INFORMATION PROVIDED:
========================================
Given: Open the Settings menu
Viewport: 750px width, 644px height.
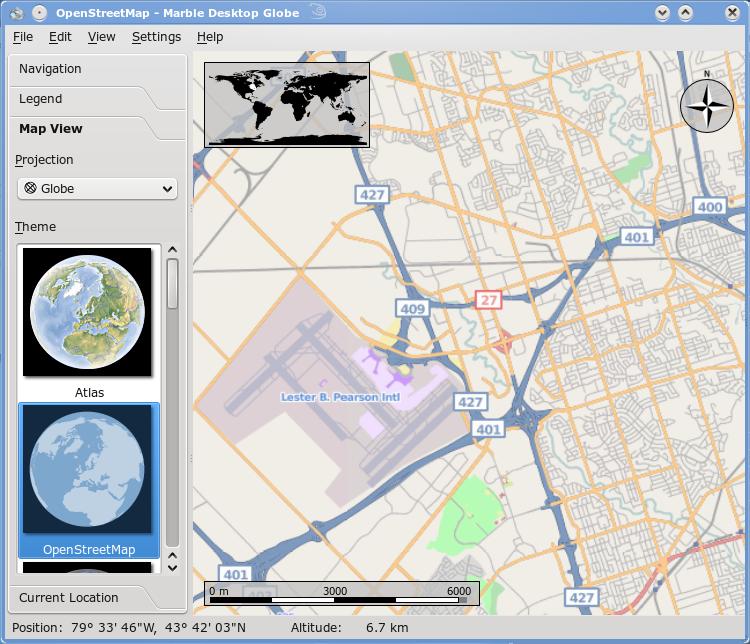Looking at the screenshot, I should 156,37.
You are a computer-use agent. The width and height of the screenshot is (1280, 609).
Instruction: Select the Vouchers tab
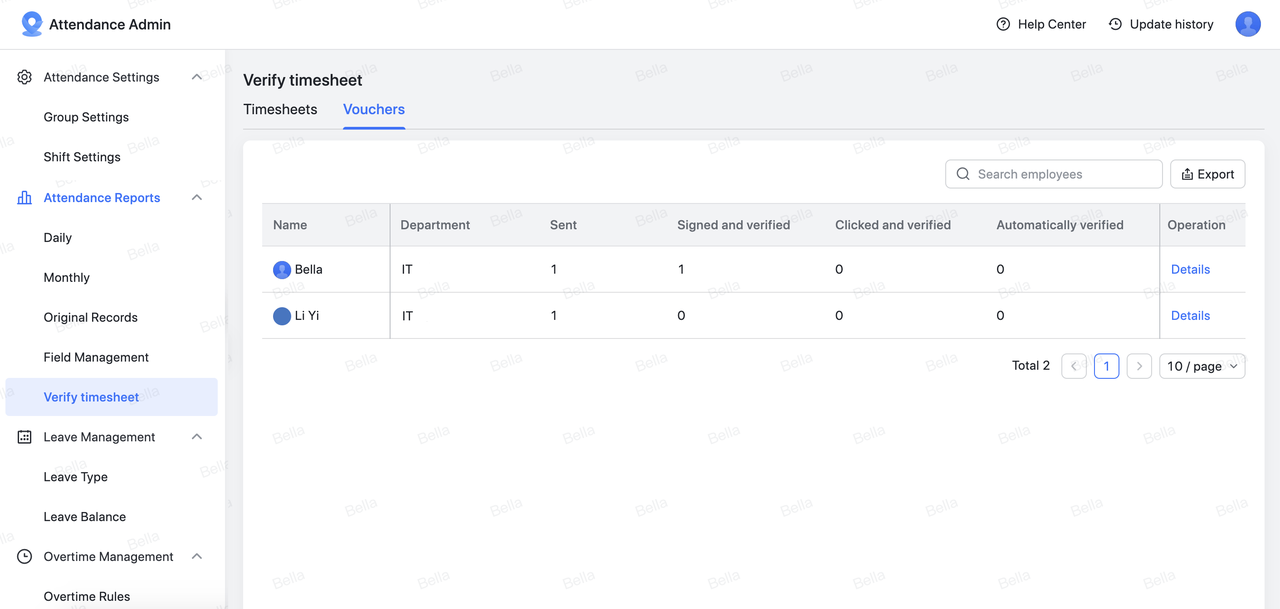click(374, 110)
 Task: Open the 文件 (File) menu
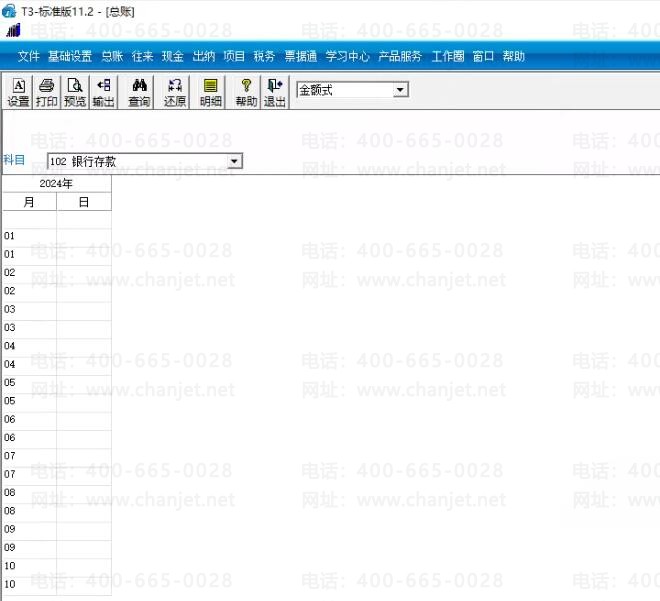pos(28,57)
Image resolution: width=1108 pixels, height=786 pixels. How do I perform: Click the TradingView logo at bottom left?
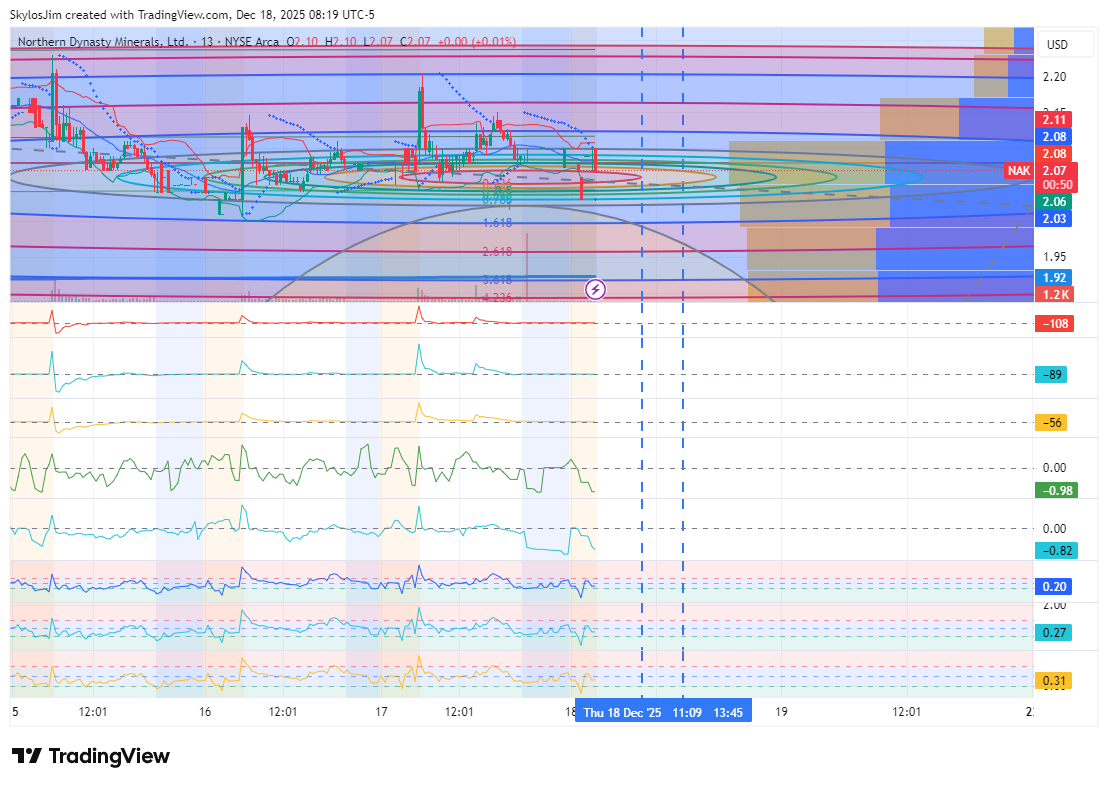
========================================
PROBLEM TO WORK ON: Rewrite all the entries above, swapping "Open" for "Launch" and changing nothing else. Leave the pictures out.

SOLUTION TO THIS EXERCISE:
Given: Launch the Settings menu
Viewport: 750px width, 644px height.
Looking at the screenshot, I should 156,37.
You are a computer-use agent. The width and height of the screenshot is (1280, 609).
Instruction: Select the Vouchers tab
click(374, 110)
 Task: Launch the 文件 (File) menu
pos(28,57)
Image resolution: width=1108 pixels, height=786 pixels. How do I perform: Click the TradingView logo at bottom left?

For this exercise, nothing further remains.